#### [Problem to solve]
Return only those lines of the listing that hold the word "agent".

#### [Exercise material]
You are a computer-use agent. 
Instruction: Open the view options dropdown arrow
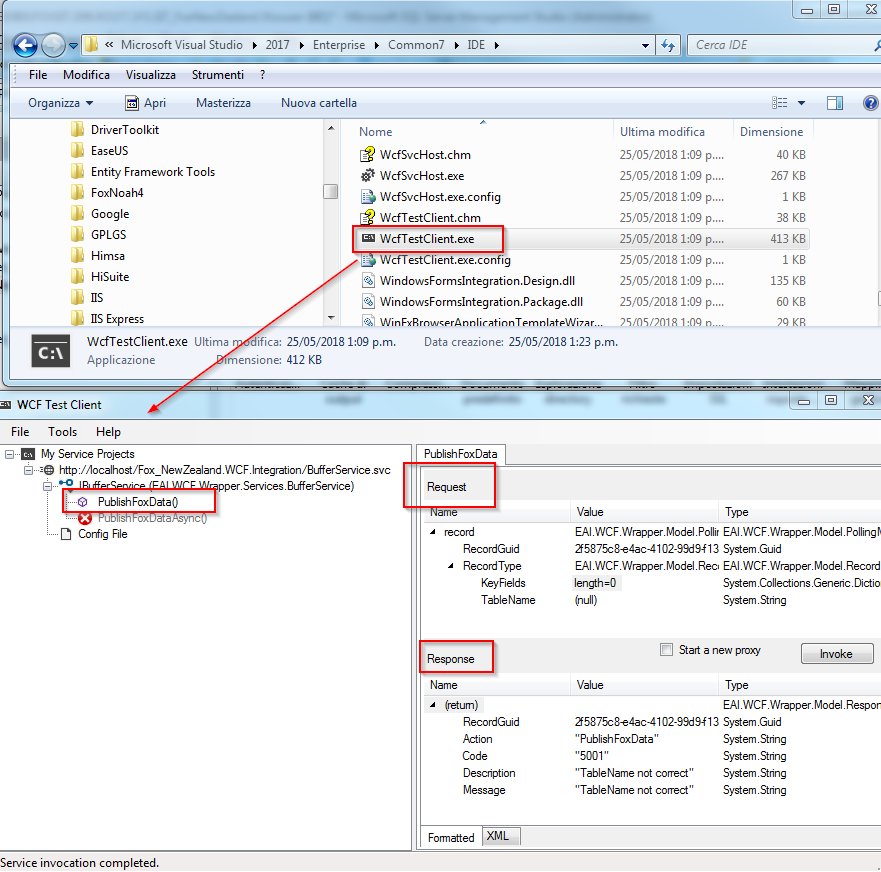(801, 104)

--

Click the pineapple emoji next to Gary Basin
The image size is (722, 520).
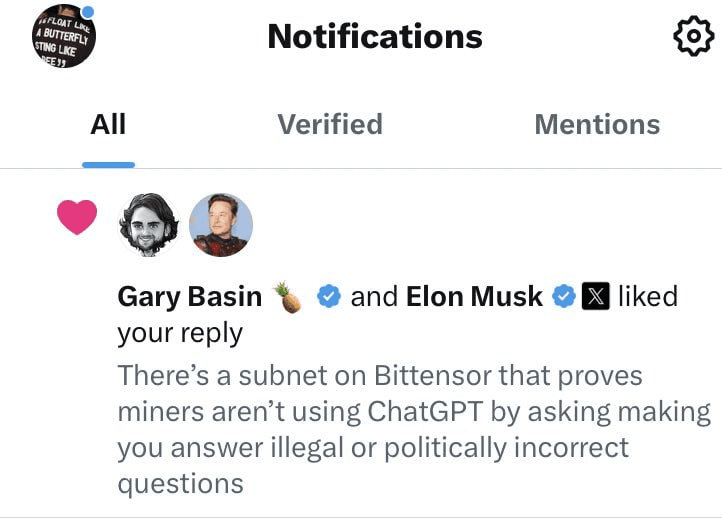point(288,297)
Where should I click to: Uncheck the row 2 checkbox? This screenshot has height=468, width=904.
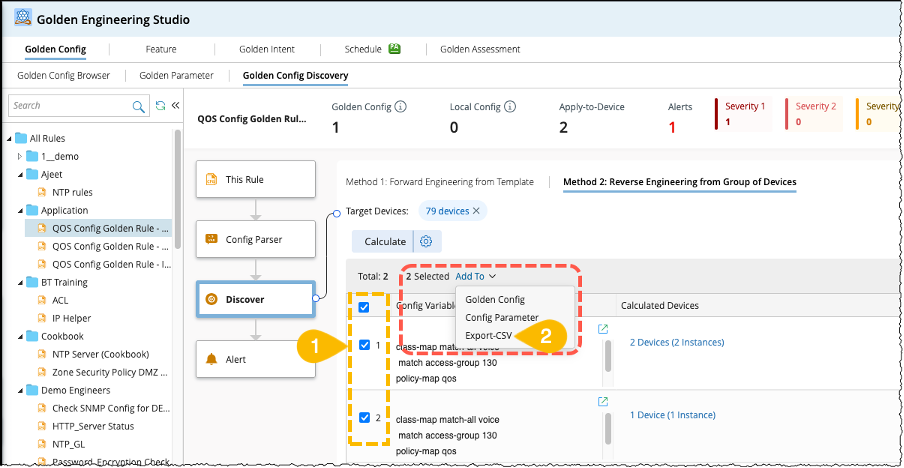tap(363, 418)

---

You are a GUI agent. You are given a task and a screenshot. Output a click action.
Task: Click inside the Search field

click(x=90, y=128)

#### [Problem solution]
You are a computer-use agent. 
You are a GUI agent. You are given a task and a screenshot. Output a click action.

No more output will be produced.